Metadata-Version: 1.2
Name: kulc
Version: 0.0.2
Summary: Keras Utility & Layer Collection.
Home-page: https://github.com/FlashTek/keras-layer-collection
Author: Roland Zimmermann
Author-email: rzrolandzimmermann@gmail.com
License: MIT
Description-Content-Type: text/markdown
Description: 
        # Keras Utility & Layer Collection
        Collection of custom layers for Keras which are missing in the main framework. These layers might be useful to reproduce current state-of-the-art deep learning papers using Keras.
        
        ## Overview of implemented Layers
        At the moment the `Keras Layer Collection` offers the following layers/features:
        
        - [Scaled Dot-Product Attention](#sdpattention)
        - [Multi-Head Attention](#mhatn)
        - [Layer Normalization](#layernorm)
        - [Sequencewise Attention](#seqatn)

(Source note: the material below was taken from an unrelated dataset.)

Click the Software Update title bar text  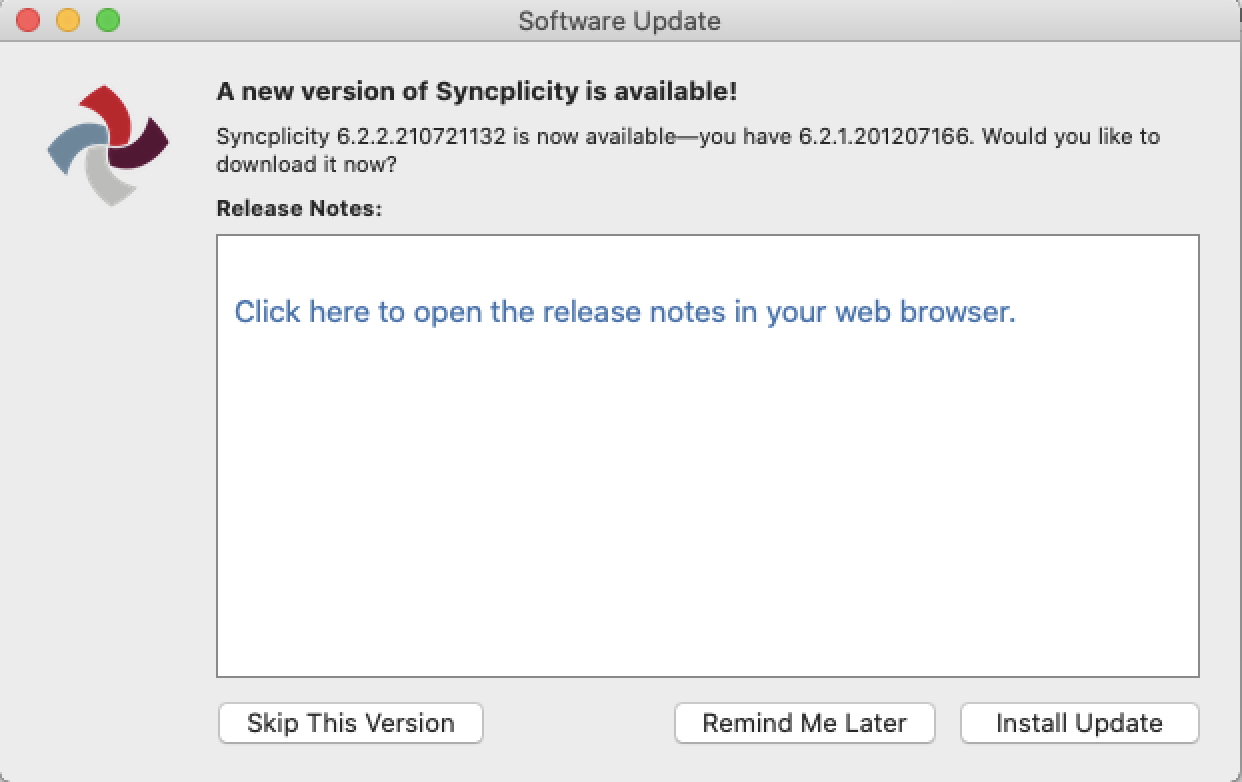click(x=620, y=20)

        - [Attention Wrapper](#atnwrapper)
        
        ### Scaled Dot-Product Attention <a name="sdpattention"></a>
        
        Implementation as described in [Attention Is All You Need](https://arxiv.org/abs/1706.03762). Performs a non-linear transformation on the values `V` by comparing the queries `Q` with the keys `K`. The illustration below is taken from the paper cited above.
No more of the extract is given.